Papers include correspondence with Albert Einstein, Enrico Fermi, and Edward Teller.
The papers of physicist and inventor Leo Szilard chronicling the birth of the nuclear age and the work of the Manhattan Project will soon be digitized by the UC San Diego Library.
Szilard played an essential role in the development of the atomic bomb as part of the Manhattan Project, yet he was also a passionate advocate for global arms control and argued for using the bomb as a deterrent—not as a force for destruction. The Library will digitize Szilard’s materials, which extend from 1938 to 1998, thanks to a $93,000 grant from the National Historical Publications and Records Commission (NHPRC).
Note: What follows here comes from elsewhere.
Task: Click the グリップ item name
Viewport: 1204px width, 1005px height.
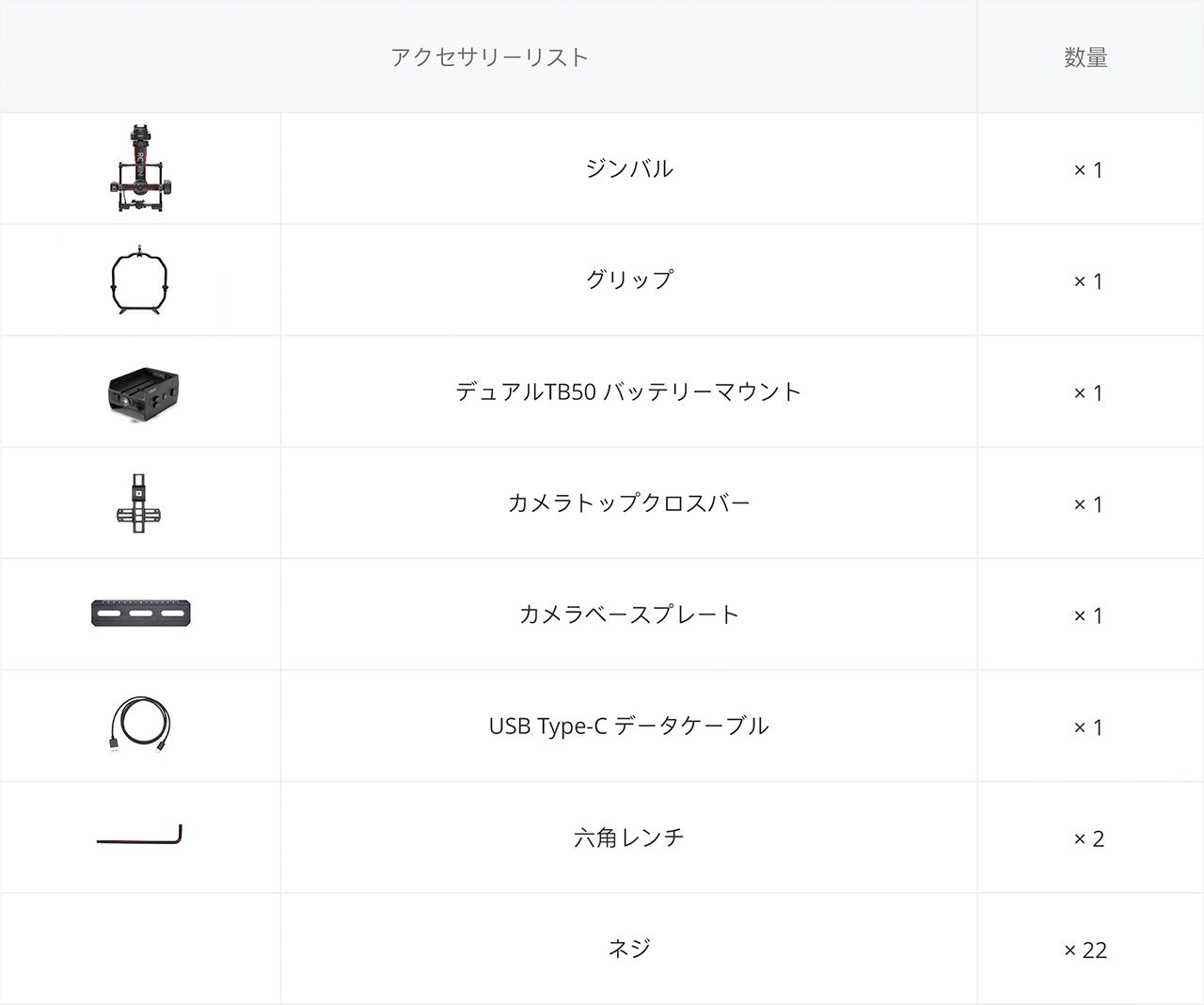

Principal Investigator for the digitization project, which is expected to take approximately two years to complete, is Brian E. C. Schottlaender, the Audrey Geisel University Librarian at UC San Diego. The project will be administered by Lynda Claassen, director of the Library’s Mandeville Special Collections, which houses the Szilard papers.
More than 50,000 items will be digitized through the project, said Schottlaender, including some 550 photographs, as well as several hours of video and audio recordings. The papers include correspondence with numerous fellow scientists with whom Szilard collaborated, including Albert Einstein, Enrico Fermi, Jonas Salk, Edward Teller, and Linus Pauling. Also included are a variety of biographical materials, such as immigration papers and passports—Szilard was born in Budapest, emigrating to the U.S. in 1938— and biographical articles and sketches.
In addition to manuscripts, scientific papers, and notebooks, the collection includes drafts, figures, and notes related to the Szilard’s patents, including an early patent in refrigeration held with Albert Einstein and the patent for a “neutronic reactor” developed with Enrico Fermi. Materials related to Szilard’s singular achievements on the “nuclear chain reaction” and “chemostat” are also part of the collection.